My grandparents were waiting in the driveway when we arrived. Hard-faced, no smiles, no words. Just sounds. Sobbing. Rage. In the light streaming through the open door of her childhood home, I saw my mother’s face, only for an instant. The darkness blooming around her right eye. The finger-shaped bruises beginning to form around her neck. The blood that had dried in the scratches on her arms. Ev
erything that had been done to her was marked on her flesh. But there were no tears. Her eyes were dry.
I was lifted by my grandmother’s shivering arms, taken down the corridor into the bedroom, and put to sleep on the eiderdown. But a few hours later I woke up in the creeping light of the spare room and didn’t know where I was. I panicked because I couldn’t see my mother. On unsteady legs I walked to the window and peered out through the sheer curtains.
I saw her from the back, standing out there in the driveway, looking down the slope to the cul-de-sac she hadn’t known as home in sixteen years. She was barefoot, her hair piled on her head, holding a half-smoked cigarette by the hem of a big red sweater and looking at something out there in the dark. Currawongs were calling. She stood there for a long time, smoking, as though she were waiting for something. She was beautiful. When she turned and came back into the house I didn’t make a sound. She hadn’t washed the blood off. Everything was visible, still.
I lay down on the strange bed. A cold, cyanotic light crept across the carpet. The wallpaper was gold.
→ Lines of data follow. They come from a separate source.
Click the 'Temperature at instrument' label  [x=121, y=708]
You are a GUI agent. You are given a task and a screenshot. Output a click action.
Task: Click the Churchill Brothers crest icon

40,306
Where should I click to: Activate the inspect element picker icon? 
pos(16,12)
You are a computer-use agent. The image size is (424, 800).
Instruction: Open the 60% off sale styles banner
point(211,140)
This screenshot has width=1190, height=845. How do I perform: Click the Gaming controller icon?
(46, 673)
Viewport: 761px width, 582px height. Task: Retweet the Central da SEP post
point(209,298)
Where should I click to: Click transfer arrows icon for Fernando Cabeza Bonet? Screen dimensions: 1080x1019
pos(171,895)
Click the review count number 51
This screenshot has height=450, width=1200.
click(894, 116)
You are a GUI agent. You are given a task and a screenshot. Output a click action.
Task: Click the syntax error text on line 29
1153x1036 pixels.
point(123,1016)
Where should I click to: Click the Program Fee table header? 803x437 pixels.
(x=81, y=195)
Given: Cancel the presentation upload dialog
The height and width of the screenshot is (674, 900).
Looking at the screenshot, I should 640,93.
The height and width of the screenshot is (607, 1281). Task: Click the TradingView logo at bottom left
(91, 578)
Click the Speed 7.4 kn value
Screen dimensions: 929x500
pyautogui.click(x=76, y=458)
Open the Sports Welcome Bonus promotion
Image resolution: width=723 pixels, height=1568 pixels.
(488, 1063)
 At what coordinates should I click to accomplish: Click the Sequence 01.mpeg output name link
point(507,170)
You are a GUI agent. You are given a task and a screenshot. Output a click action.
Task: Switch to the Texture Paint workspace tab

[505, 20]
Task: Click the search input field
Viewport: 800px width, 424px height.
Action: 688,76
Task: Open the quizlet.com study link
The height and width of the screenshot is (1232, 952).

But that’s wrong, I thought. That doesn’t make sense. My mother doesn’t smoke.
Spring heatwave, said The Guardian in the morning when I checked my phone. Hottest day on record expected. Dangerous fire conditions. The winds were up, and a dry heat was cresting.
I left the house and walked to work. Even though it was early in the day, the heat was stunning. Bare shoulders. Smoldering pavement. A foreboding too-blue sky. At the traffic lights I watched the water I had spilled from my bottle of Mount Franklin seep back into the asphalt without a trace. Sweat rolled down my back. It was reassuringly cool in the air-conditioned atrium of the Telstra Building. I scanned into the call center and already I could hear it. The heavy traffic siren. The phones ringing.